PASSAGE:
————————

The use of found objects in art is a modern notion. In other times, art was made with items available. Scarcity required that everything be used. In no other exhibit is art by necessity more evident than in The Art of Gaman: Arts and Crafts from the Japanese American Internment Camps 1942–1946, an exhibit currently on display at the Renwick Gallery.
Delphine Hirasuna, guest curator of the exhibition and author of the accompanying catalogue, said that the idea for the exhibit began because of a bird pin. After the death of her mother, Hirasuna found a stunning hand made bird pin while she was cleaning out her mom's attic. She realized it was a piece of art jewelry created when her mother was interned in camps at the direction of the FDR following the bombing of Pearl Harbor.
Japanese Americans taken to the camps were only allowed to bring what they could carry. The camps provided only Army cots in the living quarters. Folks interned in the camps began to create objects out of necessity. The made chairs, tables, places to hang their clothes.

————————

LIST OF TASKS:
- a) From the passage on the internment-camp exhibit, print the text starting at "The use of found" and ending at "of Pearl Harbor.".
- b) Answer these questions using the passage on the internment-camp exhibit:
(i) At which gallery is the exhibit on display?
(ii) What did Hirasuna find while cleaning out her mother's attic?
(iii) What did the camps provide in the living quarters?
- c) Based on the passage on the internment-camp exhibit, decide whether each statement agrees with it:
(i) Delphine Hirasuna is the guest curator of the exhibition.
(ii) Japanese Americans taken to the camps could bring as much as they wished.
(iii) Hirasuna found the bird pin after her mother's death.

DATA EXTRACT:
————————

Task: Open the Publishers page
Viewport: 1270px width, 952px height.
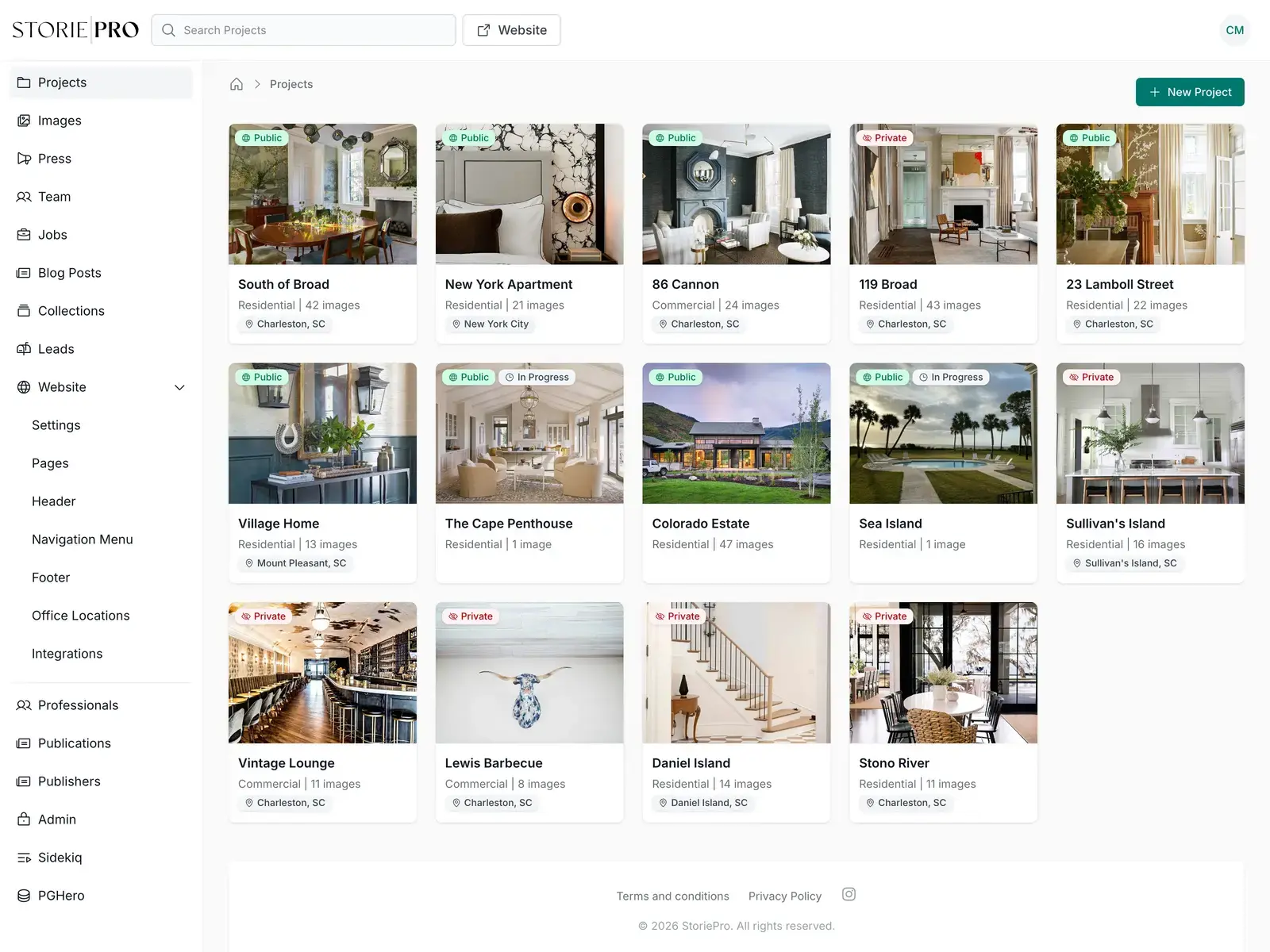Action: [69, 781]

————————

ANSWERS IN ORDER:
- a)
The use of found objects in art is a modern notion. In other times, art was made with items available. Scarcity required that everything be used. In no other exhibit is art by necessity more evident than in The Art of Gaman: Arts and Crafts from the Japanese American Internment Camps 1942–1946, an exhibit currently on display at the Renwick Gallery.
Delphine Hirasuna, guest curator of the exhibition and author of the accompanying catalogue, said that the idea for the exhibit began because of a bird pin. After the death of her mother, Hirasuna found a stunning hand made bird pin while she was cleaning out her mom's attic. She realized it was a piece of art jewelry created when her mother was interned in camps at the direction of the FDR following the bombing of Pearl Harbor.

- b)
(i) The Renwick Gallery.
(ii) A hand made bird pin.
(iii) Only Army cots.

- c)
(i) Yes: "Delphine Hirasuna, guest curator of the exhibition"
(ii) No: "were only allowed to bring what they could carry"
(iii) Yes: "After the death of her mother, Hirasuna found a stunning hand made bird pin"